══ SUPPLIED MATERIAL ══
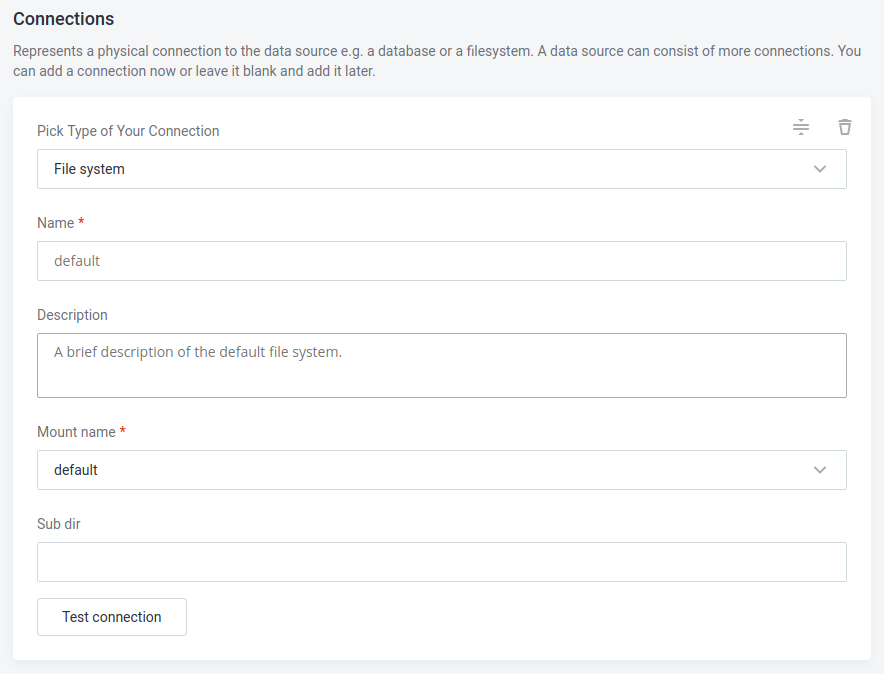The width and height of the screenshot is (884, 674).
Task: Click the Description label text
Action: point(72,315)
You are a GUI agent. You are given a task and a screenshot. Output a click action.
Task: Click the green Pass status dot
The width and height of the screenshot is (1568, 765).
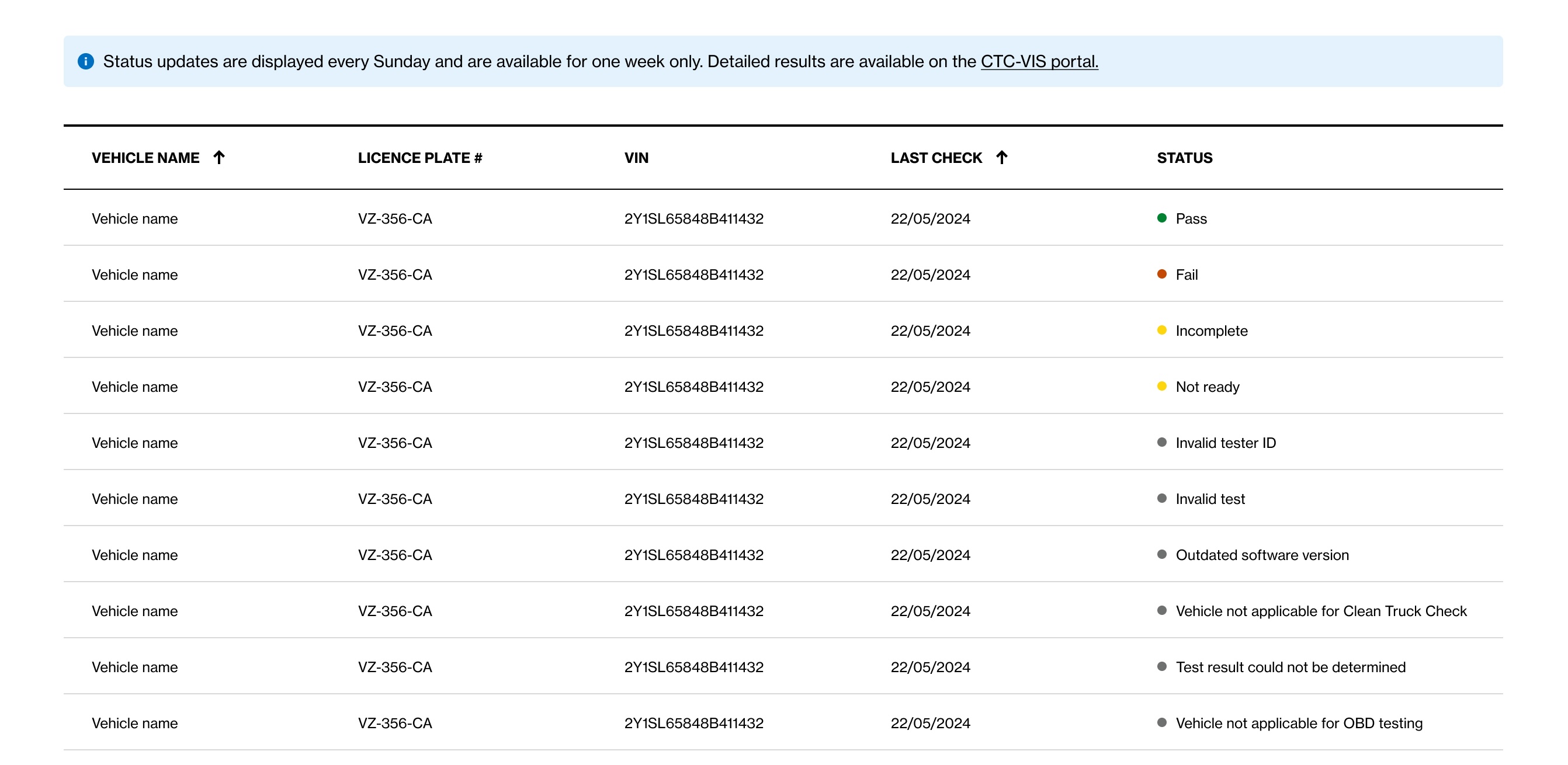[x=1161, y=218]
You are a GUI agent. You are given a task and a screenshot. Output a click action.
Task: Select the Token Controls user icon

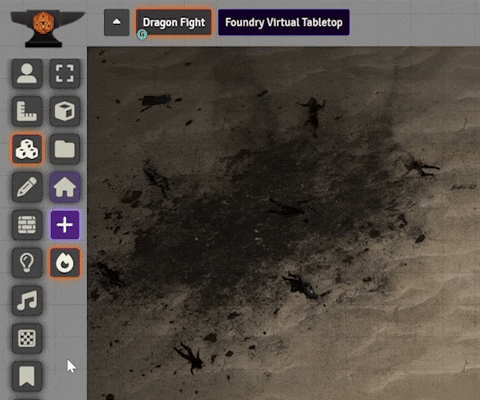pos(27,73)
═══
The answer must be an exact copy of the lines from the one containing "The width and height of the screenshot is (1568, 765)." through the last line of the records, and nothing else. Pictures do not belong in it.

The width and height of the screenshot is (1568, 765).
[x=1161, y=218]
You are a GUI agent. You are given a task and a screenshot. Output a click action.
Task: Select the Token Controls user icon

pos(27,73)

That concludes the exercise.